Crude Down 1% as Inventory Surplus Widens

Crude oil futures fell 1% on Thursday on concerns over a growing inventory surplus, which hit a three-year high last week.

Data from the Energy Information Administration show crude oil stocks rose 1.089 million barrels in the week ended Nov. 9, below expectations of a 2-million-barrel gain. But, at 375.9 million barrels, stocks are at their highest level since July 20 and are 11.5%, or nearly 39 million barrels, above the year-earlier level; and 13.4% above the five-year norm.

"There is no doubt there is plenty of crude," said Kyle Cooper, managing partner at IAF Energy Advisors in Houston. "There's no arguing that we at are very, very high levels."

Refinery crude runs fell in the week to a two-month low, while domestic production continued to climb, hitting a 6-1/2 year high above 6.7 million barrels a day on growing output from shale oil fields.

The lower refinery operations and higher inventories pushed the level of stocks relative to demand to its highest level in six months. Crude inventories now are sufficient to cover 25.7 days of refinery operations, compared with the year-earlier and five-year average of 23 days for this time of year. The last time the level of stock cover was this high, in early May, crude prices began a precipitous drop of more than 25%, from $106 a barrel to near $78 a barrel in late June.

For now, traders analysts said crude continued to test boundaries of its $84-$88 trading range so far this month.

Light, sweet crude oil for December delivery on the New York Mercantile Exchange fell 1%, or 87 cents, to $85.45 a barrel. Prices essentially gave back the gain made Wednesday on concerns of rising Middle East tensions after Israel killed a leader of Hamas in a rocket attack on Gaza. Traders said the market is watching the situation nervously, but so far there hasn't been any widening of the events, which would threaten crude oil supplies.

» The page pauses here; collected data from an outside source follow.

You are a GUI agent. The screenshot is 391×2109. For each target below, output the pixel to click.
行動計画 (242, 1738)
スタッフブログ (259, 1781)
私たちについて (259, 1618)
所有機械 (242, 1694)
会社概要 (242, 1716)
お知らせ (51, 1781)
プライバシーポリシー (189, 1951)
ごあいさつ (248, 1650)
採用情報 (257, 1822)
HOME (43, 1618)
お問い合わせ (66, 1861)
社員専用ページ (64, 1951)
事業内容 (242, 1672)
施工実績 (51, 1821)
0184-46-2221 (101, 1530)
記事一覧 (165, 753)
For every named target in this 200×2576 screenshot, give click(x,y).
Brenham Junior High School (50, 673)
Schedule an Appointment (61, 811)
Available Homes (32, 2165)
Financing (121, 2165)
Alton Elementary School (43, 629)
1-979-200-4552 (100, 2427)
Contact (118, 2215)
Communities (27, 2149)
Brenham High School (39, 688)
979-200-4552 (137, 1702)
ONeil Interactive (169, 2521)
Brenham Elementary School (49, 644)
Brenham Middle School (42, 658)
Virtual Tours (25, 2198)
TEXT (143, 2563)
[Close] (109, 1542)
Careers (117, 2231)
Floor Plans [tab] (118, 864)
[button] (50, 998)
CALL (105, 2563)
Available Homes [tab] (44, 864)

December Brent crude oil futures on the InterContinental Exchange rose 1.3%, or $1.37 a barrel, on the contract's last trading day, to expire at $110.98 a barrel, the highest level since Nov. 6. Brent was helped higher by news that Statoil had to close its Troll C platform in the North Sea due to a corrosion problem, cutting crude output by 120,000 barrels a day.

Brent's premium to U.S. crude climbed to a 13-month high of $25.53 a barrel, apparently rising on expiration-related trading. The incoming front-month January Brent, settled 47 cents lower at $108.01 a barrel. Based on the January Brent price, the premium to Nymex was $22.56 on Thursday, in line with the average spread so far this month.

The EIA data showed deliveries of gasoline and distillate fuel (diesel/heating oil) from primary storage rebounded last week after dropping to a 17-year low a week earlier on widespread disruption from Hurricane Sandy. Amid dramatic week on week gains, the four-week average figure shows demand continued to languish, hovering 2.2% below a year earlier, while the year-to-date figure through Nov. 9 is down 2.3%.

On the East Coast, where Sandy hit in late October, gasoline stocks were at their lowest level in more than four years last week, spurring gains in reformulated gasoline blendstocks amid weakness elsewhere.

December RBOB futures rose 1.72 cents a gallon to $2.6962 a gallon. December heating oil futures fell 1.47 cents to $2.9735 a gallon.